GIVEN EXERCISE => Lay out the part of the listing that opens with the line containing "Where should I click to: Click the browser" and closes with the line containing "Action: (800, 602)" as a JSON list of strings, one string per line, leaving out blank lines.

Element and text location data
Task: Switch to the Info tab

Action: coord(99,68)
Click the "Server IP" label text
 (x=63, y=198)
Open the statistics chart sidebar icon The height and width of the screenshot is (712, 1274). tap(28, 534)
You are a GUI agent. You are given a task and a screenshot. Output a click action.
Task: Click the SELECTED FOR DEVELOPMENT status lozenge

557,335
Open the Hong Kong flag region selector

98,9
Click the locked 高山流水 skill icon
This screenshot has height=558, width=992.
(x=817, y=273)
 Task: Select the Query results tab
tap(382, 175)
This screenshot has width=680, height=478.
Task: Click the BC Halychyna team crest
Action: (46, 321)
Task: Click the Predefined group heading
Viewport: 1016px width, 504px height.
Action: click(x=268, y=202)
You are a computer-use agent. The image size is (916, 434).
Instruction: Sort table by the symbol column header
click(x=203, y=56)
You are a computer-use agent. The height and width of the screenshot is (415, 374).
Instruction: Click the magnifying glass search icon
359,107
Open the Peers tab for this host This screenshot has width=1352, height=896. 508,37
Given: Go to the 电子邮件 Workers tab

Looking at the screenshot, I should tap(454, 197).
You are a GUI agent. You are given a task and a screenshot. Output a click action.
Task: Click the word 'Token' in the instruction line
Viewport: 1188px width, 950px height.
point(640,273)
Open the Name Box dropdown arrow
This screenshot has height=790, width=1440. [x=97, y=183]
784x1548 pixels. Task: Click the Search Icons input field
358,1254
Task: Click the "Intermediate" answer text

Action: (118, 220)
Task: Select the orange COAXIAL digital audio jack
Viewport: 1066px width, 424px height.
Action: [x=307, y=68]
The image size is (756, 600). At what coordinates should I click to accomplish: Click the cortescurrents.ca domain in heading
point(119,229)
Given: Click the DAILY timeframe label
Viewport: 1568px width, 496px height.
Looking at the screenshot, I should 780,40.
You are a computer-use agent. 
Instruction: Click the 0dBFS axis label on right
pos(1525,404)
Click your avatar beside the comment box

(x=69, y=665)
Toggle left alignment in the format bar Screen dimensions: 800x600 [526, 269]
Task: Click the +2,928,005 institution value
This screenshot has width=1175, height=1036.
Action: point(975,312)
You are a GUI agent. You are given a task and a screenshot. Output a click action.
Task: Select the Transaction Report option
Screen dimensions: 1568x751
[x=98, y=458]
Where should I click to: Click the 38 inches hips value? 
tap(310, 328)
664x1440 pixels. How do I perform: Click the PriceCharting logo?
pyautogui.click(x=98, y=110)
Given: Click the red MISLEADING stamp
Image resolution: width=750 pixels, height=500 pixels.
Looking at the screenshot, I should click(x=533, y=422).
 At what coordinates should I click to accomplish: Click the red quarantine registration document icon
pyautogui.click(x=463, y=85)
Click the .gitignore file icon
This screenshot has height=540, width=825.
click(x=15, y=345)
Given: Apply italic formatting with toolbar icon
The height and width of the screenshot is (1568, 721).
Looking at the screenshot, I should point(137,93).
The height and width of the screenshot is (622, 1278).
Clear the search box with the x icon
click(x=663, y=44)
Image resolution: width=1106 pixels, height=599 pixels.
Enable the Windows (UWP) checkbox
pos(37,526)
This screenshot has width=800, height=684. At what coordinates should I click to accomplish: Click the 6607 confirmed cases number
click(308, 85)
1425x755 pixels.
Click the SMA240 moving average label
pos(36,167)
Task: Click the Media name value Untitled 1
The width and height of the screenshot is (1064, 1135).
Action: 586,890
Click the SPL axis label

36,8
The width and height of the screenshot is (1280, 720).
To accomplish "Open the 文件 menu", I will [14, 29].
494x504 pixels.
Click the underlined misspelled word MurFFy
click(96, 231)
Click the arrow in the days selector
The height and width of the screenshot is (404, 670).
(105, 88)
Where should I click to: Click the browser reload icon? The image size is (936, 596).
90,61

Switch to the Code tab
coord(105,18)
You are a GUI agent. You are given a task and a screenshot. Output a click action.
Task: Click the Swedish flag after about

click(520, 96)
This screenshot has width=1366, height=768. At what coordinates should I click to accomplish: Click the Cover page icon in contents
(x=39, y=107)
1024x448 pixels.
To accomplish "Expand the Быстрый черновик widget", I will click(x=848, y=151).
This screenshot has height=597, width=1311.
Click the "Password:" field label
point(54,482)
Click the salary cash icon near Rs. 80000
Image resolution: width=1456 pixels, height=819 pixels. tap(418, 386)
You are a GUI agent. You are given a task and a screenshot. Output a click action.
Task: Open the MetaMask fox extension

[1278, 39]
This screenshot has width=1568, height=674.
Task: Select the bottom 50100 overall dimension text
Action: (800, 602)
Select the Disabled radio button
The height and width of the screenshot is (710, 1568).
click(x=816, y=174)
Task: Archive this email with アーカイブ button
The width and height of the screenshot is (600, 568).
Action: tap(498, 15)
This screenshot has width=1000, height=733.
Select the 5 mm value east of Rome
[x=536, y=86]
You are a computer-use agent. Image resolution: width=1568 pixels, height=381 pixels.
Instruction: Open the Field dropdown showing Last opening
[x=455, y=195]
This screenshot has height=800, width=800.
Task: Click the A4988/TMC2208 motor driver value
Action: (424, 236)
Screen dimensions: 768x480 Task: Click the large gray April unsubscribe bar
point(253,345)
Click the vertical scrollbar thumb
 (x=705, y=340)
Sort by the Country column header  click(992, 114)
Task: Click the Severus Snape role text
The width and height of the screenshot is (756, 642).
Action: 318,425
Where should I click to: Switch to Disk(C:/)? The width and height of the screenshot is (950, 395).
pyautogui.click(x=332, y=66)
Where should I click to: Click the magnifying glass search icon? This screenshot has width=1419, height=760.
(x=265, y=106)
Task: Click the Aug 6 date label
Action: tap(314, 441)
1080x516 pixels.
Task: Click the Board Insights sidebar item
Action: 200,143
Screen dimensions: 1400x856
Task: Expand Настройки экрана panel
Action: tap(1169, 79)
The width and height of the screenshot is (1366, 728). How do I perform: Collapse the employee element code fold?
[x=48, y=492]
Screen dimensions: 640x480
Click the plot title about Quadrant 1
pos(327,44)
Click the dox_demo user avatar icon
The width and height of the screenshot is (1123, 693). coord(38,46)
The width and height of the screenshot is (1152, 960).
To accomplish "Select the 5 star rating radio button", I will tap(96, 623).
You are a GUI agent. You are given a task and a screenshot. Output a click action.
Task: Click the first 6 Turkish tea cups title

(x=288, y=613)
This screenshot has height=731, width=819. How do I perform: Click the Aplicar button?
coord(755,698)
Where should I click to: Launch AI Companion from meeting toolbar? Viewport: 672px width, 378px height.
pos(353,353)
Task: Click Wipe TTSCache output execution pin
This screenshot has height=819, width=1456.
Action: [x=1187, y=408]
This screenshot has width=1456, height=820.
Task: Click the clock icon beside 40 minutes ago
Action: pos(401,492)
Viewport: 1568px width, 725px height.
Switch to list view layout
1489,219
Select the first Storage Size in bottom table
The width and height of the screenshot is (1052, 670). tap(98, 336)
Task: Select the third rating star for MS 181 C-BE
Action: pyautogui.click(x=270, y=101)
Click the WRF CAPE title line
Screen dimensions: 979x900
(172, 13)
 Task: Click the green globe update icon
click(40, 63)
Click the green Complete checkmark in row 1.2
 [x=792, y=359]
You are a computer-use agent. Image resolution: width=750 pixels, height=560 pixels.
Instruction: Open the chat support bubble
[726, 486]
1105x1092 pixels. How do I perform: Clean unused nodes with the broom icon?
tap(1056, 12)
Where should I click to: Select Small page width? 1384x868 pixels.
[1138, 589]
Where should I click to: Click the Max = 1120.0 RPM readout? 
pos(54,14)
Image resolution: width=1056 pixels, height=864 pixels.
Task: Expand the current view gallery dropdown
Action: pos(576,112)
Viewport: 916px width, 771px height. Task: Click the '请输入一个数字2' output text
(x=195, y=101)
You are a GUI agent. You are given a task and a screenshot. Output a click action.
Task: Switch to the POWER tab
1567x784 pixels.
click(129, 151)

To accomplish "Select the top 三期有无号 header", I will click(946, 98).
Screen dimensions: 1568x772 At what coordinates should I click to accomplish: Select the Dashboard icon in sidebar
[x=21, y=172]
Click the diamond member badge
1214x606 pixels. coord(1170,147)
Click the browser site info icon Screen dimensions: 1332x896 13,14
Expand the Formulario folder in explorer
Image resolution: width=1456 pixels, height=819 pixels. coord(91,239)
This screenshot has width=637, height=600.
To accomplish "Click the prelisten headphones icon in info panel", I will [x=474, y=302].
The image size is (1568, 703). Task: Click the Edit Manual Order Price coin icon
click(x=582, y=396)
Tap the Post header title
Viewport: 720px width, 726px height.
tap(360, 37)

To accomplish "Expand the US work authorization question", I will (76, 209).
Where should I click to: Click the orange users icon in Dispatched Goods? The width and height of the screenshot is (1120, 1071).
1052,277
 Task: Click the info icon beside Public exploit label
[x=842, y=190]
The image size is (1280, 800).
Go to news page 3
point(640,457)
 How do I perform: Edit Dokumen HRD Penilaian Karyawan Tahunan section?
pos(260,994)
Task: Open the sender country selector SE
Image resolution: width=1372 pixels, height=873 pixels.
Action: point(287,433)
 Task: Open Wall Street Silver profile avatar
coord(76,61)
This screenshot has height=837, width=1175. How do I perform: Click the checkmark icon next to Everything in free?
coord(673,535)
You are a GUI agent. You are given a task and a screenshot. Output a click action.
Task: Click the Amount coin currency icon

THE OUTPUT =>
[
  "Where should I click to: Click the browser reload icon? The image size is (936, 596).",
  "90,61",
  "Switch to the Code tab",
  "coord(105,18)",
  "You are a GUI agent. You are given a task and a screenshot. Output a click action.",
  "Task: Click the Swedish flag after about",
  "click(520, 96)",
  "This screenshot has width=1366, height=768. At what coordinates should I click to accomplish: Click the Cover page icon in contents",
  "(x=39, y=107)",
  "1024x448 pixels.",
  "To accomplish \"Expand the Быстрый черновик widget\", I will click(x=848, y=151).",
  "This screenshot has height=597, width=1311.",
  "Click the \"Password:\" field label",
  "point(54,482)",
  "Click the salary cash icon near Rs. 80000",
  "Image resolution: width=1456 pixels, height=819 pixels. tap(418, 386)",
  "You are a GUI agent. You are given a task and a screenshot. Output a click action.",
  "Task: Open the MetaMask fox extension",
  "[1278, 39]",
  "This screenshot has width=1568, height=674.",
  "Task: Select the bottom 50100 overall dimension text",
  "Action: (800, 602)"
]